The P7700 never shies away from offering three or four options where one or two would do. From its white balance to its special effects, from its customizable controls to its articulating screen, this is a camera that adjusts to suit its user—not the other way around. If users are intimidated by the massive feature set, fully automatic shooting modes come to the rescue. But the array of physical controls will take some time to master, no matter how you're shooting.
Best or near the top in almost every category
Image quality is a complex equation incorporating many factors. Some cameras master one function while failing in another. Results are frequently quite mixed. We haven't found a camera yet that gets everything right, but the P7700 makes a great effort. Sharpness is very impressive, and more importantly, it achieves its results without resorting to excessive software-based JPEG sharpening. Color accuracy is among the best we've seen, distortions are minimal, and noise and dynamic range performance are among the best in the class. Of course, there are still areas to improve: Automatic white balance is a mess, and video performance has a long way to go.
The Nikon Coolpix P7700 is a horse of a different, better color.
What makes a great advanced compact camera?

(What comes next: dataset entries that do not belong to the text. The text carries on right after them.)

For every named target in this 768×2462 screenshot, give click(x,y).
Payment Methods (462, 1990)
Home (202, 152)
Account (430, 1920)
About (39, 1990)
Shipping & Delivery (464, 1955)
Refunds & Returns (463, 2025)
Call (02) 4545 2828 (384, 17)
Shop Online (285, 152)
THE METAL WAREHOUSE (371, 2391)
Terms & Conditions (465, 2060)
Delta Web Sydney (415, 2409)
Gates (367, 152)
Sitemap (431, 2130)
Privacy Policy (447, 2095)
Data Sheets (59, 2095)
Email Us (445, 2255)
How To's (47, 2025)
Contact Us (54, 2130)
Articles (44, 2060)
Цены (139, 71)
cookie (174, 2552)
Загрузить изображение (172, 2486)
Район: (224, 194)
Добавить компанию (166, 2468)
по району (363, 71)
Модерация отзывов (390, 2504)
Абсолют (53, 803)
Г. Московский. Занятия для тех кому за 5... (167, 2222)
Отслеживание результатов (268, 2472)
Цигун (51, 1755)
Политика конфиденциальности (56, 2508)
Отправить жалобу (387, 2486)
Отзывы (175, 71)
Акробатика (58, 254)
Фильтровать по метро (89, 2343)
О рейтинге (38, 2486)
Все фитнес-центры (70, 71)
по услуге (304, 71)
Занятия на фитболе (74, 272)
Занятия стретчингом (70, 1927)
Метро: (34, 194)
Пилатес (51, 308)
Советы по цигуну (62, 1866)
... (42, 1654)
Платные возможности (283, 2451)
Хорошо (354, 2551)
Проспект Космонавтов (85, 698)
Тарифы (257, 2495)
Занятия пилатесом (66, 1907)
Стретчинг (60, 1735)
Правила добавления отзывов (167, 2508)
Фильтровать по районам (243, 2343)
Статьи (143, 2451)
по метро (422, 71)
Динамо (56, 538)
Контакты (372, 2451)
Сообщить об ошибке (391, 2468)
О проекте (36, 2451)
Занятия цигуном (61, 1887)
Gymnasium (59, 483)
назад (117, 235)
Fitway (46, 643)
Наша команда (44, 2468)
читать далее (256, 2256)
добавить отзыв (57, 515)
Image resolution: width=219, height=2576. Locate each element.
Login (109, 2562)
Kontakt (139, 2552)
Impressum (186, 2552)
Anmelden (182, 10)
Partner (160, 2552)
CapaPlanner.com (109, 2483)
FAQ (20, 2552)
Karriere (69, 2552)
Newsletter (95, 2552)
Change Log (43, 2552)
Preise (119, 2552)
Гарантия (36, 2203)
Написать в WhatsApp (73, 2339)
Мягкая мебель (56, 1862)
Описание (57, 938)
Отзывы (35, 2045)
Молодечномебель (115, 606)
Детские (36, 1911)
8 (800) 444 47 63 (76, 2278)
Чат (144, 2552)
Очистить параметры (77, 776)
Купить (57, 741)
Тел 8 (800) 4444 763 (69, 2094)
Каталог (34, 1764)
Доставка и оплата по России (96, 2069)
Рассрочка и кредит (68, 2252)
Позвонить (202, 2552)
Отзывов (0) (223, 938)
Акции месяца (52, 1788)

Image quality is the first thing that springs to mind: What use is a camera that takes bad photos? But this is not the only concern. Comfortable handling and a friendly user interface are just as critical, as the Sony RX100 illustrates. All the image quality in the world might not sway a buyer if the camera feels like a slippery bar of soap.
While the P7700 isn’t the best in many of the categories we test, it’s one of the best in virtually all of them. Some competitors might be slightly sharper, have marginally better noise performance, or a little higher dynamic range, but this Nikon's overall output is definitely among the best in its class. Ultimately it succeeds—at least in terms of image quality—on the sum of its parts, rather than individual features. Add to that the wonderful variety of manual control, customization, and excellent handling, and the P7700 is the complete package.